What people are tying to say is that XP has not outlived its usefulness. In those five years that people waited for Vista, XP has answered most user needs to a T. Windows XP has gained its popularity because it has proven stable and capable through the years. It may have had its bugs but it was a system that everyone was comfortable using. It’s not like a question of moving from Windows 98 to Vista, in which case, people would be fools not to.
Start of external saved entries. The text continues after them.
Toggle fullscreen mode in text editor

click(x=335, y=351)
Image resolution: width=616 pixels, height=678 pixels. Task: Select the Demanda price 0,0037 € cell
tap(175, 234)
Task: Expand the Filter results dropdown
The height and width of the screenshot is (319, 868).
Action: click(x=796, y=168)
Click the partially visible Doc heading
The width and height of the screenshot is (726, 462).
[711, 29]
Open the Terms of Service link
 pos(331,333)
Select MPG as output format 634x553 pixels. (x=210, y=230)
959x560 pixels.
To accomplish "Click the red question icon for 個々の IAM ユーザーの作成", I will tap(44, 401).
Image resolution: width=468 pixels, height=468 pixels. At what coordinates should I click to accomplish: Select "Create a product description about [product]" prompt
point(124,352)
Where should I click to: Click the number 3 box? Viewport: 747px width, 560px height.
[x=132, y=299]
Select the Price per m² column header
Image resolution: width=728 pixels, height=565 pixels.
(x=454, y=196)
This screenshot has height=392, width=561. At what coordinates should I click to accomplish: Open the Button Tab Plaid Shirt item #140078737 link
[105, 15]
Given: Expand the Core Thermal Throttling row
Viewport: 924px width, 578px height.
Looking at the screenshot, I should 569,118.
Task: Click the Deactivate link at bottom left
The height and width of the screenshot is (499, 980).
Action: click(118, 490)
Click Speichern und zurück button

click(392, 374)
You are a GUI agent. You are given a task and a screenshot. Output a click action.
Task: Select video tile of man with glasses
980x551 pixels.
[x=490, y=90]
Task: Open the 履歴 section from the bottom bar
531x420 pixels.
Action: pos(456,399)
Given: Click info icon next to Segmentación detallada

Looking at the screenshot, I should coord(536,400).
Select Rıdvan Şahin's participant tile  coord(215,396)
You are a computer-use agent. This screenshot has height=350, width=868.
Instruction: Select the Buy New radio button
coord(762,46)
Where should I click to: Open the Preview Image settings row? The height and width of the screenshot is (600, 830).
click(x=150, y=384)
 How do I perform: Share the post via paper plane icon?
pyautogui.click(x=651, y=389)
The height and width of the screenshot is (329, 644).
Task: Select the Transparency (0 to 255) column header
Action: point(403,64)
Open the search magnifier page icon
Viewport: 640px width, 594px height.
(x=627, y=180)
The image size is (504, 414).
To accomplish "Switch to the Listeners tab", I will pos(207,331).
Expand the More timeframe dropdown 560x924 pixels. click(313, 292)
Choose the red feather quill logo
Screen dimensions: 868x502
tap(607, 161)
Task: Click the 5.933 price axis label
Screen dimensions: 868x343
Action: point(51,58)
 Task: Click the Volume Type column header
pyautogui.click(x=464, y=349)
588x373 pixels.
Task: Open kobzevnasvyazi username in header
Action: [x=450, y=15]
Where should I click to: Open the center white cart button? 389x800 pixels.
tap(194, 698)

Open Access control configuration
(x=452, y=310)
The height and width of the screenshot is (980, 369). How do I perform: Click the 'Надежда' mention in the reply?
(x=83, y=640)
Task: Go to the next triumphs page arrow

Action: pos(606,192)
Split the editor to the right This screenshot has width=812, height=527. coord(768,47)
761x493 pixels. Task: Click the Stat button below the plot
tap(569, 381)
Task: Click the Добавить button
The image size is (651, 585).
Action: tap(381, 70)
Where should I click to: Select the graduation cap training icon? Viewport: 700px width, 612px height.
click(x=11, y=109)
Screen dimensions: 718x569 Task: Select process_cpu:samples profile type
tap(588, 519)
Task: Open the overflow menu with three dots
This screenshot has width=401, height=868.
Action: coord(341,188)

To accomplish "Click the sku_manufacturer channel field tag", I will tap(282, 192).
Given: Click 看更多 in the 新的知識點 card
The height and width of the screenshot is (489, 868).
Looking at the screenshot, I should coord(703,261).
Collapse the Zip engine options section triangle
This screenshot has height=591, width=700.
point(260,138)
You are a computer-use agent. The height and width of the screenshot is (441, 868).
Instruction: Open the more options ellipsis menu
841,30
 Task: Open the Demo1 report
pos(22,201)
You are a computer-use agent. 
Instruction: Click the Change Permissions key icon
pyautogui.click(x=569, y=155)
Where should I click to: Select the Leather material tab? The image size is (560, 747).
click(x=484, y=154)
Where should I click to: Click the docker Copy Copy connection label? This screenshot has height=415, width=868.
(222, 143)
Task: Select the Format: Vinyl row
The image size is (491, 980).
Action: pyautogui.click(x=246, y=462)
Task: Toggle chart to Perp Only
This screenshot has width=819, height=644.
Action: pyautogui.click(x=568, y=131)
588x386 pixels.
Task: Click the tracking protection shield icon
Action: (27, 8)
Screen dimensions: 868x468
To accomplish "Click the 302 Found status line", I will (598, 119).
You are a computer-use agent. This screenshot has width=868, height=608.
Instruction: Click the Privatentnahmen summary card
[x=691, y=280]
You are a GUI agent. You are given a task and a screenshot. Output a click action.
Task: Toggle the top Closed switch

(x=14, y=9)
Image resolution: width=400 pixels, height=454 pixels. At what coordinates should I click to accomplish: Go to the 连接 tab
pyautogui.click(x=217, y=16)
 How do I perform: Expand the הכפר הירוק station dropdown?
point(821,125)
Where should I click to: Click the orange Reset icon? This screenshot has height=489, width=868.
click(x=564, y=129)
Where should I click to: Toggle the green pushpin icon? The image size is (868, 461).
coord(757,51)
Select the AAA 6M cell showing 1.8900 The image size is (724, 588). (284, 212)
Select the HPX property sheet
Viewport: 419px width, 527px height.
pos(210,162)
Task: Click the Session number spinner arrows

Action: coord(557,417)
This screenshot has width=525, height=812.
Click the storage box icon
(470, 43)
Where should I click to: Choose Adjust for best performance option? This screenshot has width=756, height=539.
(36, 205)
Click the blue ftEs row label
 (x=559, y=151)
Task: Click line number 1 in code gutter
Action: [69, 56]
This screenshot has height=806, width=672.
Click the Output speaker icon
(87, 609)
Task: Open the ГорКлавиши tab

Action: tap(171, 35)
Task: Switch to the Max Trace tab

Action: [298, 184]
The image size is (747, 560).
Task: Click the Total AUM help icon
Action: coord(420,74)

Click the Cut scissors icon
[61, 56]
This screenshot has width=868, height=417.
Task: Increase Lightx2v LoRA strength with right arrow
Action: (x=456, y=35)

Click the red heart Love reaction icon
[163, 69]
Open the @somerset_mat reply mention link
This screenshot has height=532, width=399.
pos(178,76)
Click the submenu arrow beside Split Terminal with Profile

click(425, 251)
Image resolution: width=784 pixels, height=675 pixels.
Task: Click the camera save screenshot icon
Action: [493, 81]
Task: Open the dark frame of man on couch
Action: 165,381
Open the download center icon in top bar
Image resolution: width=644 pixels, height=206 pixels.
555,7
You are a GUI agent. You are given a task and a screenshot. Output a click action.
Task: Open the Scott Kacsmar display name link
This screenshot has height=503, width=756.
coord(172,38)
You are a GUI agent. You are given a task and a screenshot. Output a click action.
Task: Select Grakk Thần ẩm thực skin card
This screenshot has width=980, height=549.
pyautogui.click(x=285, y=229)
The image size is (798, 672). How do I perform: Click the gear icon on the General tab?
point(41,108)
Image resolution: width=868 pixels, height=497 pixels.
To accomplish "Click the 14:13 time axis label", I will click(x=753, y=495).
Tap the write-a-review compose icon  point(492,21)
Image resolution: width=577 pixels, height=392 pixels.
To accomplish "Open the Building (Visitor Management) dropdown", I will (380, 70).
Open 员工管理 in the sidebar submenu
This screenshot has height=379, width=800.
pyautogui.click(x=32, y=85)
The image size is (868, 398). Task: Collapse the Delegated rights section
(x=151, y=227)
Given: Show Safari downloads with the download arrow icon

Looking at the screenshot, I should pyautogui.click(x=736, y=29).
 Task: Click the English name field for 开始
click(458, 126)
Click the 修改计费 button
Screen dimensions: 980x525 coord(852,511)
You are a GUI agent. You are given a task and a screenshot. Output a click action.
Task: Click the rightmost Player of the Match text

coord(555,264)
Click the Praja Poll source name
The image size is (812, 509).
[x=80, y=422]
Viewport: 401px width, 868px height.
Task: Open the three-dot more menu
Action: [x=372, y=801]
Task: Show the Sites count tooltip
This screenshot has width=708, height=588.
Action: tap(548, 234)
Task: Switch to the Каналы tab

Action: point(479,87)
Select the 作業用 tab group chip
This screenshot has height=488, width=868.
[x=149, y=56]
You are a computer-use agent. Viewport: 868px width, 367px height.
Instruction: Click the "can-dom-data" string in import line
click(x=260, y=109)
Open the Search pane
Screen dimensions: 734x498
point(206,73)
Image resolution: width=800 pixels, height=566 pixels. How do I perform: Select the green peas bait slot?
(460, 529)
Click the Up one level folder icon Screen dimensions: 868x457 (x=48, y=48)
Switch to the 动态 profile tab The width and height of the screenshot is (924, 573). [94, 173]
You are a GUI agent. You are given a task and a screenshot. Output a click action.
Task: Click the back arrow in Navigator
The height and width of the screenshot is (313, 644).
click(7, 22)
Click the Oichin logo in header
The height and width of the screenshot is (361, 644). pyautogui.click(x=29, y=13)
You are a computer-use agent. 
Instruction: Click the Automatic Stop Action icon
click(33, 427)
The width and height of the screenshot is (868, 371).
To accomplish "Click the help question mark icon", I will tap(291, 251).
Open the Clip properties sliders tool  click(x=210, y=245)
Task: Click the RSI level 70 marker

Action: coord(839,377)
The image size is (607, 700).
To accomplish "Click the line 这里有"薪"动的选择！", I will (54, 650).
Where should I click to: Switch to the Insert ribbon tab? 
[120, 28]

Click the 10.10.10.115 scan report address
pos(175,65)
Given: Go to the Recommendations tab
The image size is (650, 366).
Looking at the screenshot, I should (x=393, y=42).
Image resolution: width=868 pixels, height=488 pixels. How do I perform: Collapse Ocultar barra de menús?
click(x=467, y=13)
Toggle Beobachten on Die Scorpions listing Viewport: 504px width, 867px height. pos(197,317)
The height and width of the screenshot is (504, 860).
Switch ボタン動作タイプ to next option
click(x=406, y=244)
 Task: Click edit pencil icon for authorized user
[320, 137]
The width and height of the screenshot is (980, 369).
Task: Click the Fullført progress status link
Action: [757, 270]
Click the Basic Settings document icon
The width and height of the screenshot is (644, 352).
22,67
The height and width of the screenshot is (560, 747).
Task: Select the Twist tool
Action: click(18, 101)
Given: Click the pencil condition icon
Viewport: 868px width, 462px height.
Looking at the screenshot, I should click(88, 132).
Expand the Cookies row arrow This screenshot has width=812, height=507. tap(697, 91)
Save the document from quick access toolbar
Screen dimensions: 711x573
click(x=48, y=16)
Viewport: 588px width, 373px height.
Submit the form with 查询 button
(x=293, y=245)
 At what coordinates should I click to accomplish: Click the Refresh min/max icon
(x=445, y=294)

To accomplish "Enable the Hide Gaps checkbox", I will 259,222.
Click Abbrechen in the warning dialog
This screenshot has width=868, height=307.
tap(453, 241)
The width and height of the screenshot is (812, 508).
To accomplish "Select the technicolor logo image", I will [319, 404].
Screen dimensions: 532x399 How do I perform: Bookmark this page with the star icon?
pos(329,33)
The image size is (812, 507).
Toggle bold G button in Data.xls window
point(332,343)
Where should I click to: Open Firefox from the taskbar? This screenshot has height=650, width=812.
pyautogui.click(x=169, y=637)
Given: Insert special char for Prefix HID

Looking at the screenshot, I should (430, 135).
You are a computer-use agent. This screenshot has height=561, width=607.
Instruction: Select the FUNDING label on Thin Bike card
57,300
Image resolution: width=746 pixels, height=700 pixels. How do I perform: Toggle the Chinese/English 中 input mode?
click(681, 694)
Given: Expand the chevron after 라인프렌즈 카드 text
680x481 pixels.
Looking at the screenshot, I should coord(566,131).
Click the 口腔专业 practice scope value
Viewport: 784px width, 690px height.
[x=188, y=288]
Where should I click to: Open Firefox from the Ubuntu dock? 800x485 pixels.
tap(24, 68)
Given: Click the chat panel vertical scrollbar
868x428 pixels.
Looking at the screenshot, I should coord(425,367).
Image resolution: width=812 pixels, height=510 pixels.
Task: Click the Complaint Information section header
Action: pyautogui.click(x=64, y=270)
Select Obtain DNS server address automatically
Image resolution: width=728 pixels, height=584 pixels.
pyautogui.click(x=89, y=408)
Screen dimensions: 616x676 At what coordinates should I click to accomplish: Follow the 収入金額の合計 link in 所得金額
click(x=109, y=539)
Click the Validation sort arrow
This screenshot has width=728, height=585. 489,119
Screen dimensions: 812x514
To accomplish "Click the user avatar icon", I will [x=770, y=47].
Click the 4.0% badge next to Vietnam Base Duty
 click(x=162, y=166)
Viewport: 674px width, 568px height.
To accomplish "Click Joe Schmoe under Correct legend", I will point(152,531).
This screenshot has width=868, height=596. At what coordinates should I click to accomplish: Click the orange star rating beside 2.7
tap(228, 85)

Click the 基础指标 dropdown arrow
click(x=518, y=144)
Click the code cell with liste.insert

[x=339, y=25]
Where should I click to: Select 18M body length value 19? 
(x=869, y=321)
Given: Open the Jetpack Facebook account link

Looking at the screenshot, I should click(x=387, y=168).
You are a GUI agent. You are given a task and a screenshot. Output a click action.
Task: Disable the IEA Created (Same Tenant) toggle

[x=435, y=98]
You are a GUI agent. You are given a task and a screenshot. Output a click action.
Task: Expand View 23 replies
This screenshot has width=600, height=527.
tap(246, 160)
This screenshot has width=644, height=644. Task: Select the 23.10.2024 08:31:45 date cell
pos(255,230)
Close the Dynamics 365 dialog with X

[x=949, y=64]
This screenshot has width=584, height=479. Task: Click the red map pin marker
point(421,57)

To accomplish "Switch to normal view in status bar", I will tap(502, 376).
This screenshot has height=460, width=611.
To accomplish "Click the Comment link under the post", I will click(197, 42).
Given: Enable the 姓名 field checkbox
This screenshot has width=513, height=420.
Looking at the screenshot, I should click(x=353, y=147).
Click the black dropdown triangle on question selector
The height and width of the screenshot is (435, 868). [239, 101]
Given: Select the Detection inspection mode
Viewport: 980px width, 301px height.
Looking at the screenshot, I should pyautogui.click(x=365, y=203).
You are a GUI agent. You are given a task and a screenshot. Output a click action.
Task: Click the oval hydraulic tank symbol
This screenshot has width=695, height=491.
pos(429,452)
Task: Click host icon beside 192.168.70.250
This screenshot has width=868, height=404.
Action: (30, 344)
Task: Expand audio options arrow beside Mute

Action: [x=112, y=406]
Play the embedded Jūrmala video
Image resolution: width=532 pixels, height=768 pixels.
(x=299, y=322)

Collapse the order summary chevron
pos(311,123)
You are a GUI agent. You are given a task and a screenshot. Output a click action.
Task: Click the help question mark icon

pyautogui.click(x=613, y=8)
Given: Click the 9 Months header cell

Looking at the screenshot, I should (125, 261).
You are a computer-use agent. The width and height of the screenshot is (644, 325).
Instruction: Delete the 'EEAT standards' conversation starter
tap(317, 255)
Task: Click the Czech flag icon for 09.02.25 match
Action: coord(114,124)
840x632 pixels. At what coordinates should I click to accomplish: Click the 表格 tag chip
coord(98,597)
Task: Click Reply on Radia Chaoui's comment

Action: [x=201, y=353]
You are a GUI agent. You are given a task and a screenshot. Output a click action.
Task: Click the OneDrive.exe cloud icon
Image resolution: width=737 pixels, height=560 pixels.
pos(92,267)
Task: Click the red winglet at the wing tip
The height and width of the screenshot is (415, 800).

Moving from XP to Vista however is just like moving from your house to another one just across the street. People want to know if Vista can answer some brand new need that XP cannot.
We all know of course, that every new edition must have something new to offer. Microsoft would not unleash something on the market if it were to become a projected flop. Users then can expect some changes and improvements. On the aspect of security for example people can expect better software performance through its user account control, full disk encryption, anti-spyware and parental controls.
Other developments include better wireless networking capabilities and a new integrated system-wide instant search. Multi media enthusiasts would also welcome the improved Media Player, the new Photo Gallery and the Media Center and DVD Maker. Included in Vista’s bragging rights is the new user interface which features Aero. Who wouldn’t want to have that futuristic translucent look, those 3D flip effects and those live thumbnails and icons? The Vista user interface is both pleasing to look at and smooth to use. Then again, some people simply feel that this is just a load of frills. People want to see more useful features.
Another concern about Vista is the hardware requirements. Yes, it is true that Vista requires just a minimum of 512 MB of RAM, and 800 MHz processor and a good graphics card. These are the basic hardware specifications needed for the most basic functions of Vista to run. In reality though, you may really need one hell of a unit especially if you want to run higher editions of Vista adequately. You may realize for example that your unit may just not be able to cope with the memory demands of the software. You may run just a few programs and find out that you have no memory left.
To be fair with Vista, it is something that many users will still look forward to using. It is perhaps simply a matter of choice. The time will come when XP will eventually outlive its usefulness. Perhaps while waiting for that perfect operating system to come along, Vista will be a good system to stick with.